> **What to produce**
Only the lines from the one that contains "Image resolution: width=208" through the last line of the data below should be duplicated, exactly and without pictures.

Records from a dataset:
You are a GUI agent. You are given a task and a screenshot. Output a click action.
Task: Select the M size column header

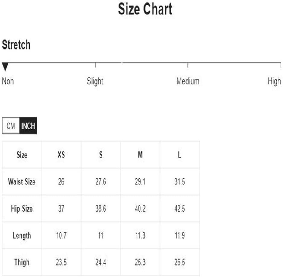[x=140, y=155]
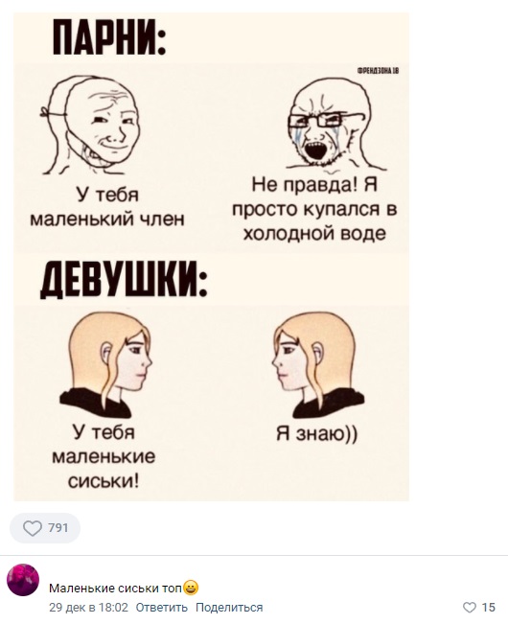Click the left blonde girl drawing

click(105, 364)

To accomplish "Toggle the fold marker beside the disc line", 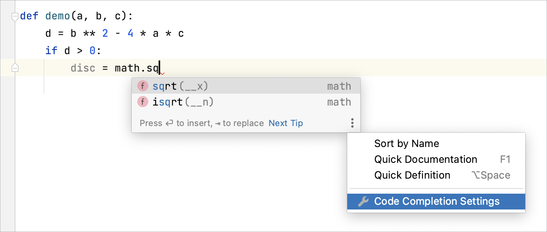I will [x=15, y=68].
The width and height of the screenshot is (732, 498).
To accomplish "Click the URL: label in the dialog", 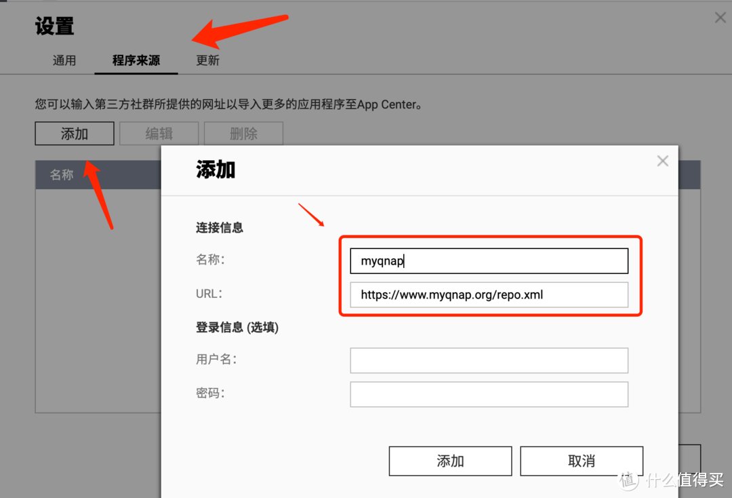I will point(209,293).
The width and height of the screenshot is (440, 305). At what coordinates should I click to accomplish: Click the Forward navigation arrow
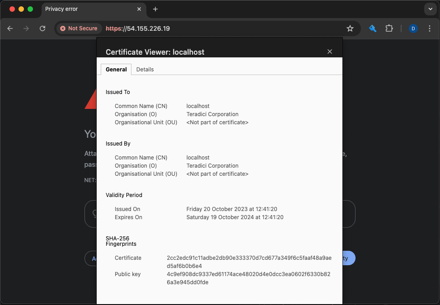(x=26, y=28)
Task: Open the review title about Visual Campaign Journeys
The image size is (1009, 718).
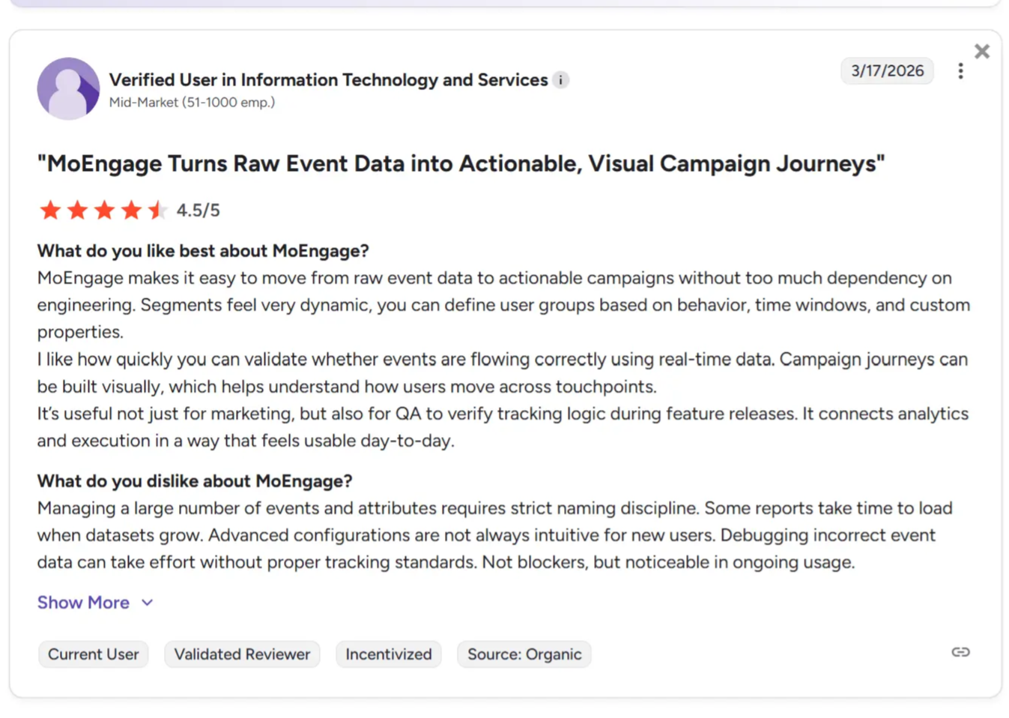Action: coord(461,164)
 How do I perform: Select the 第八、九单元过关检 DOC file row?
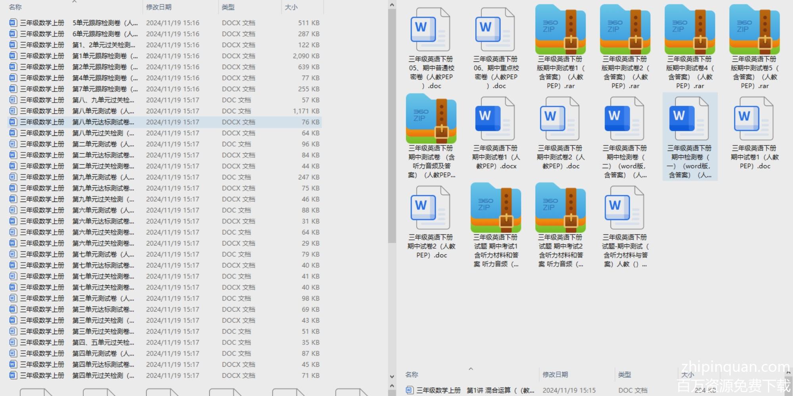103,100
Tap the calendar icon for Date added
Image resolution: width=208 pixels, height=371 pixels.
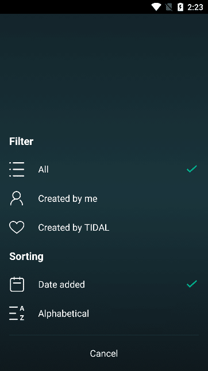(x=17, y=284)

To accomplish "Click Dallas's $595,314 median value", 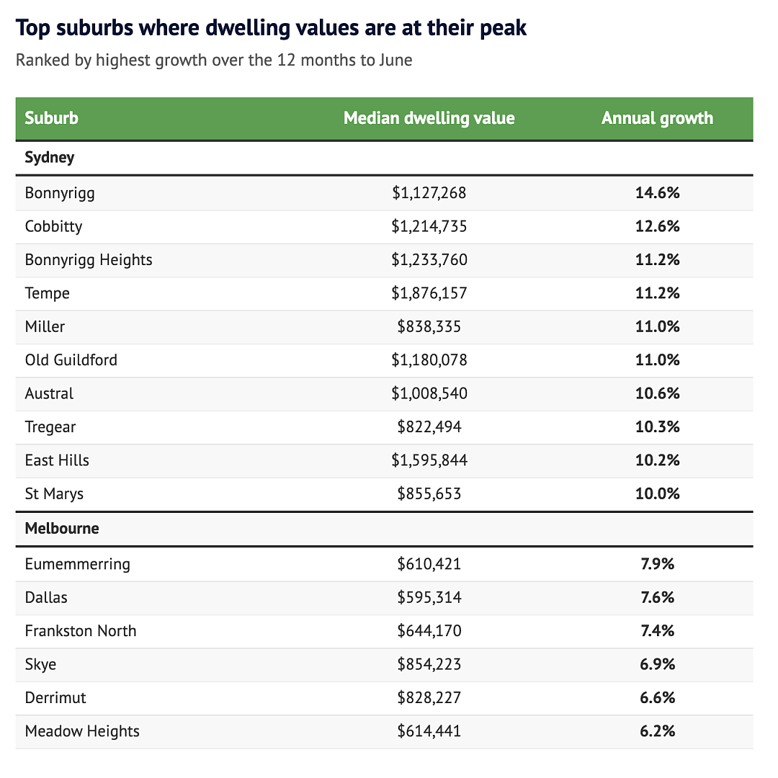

> **Written answer**
Image resolution: width=208 pixels, height=371 pixels.
(x=17, y=284)

To accomplish "Click Dallas's $595,314 median value", 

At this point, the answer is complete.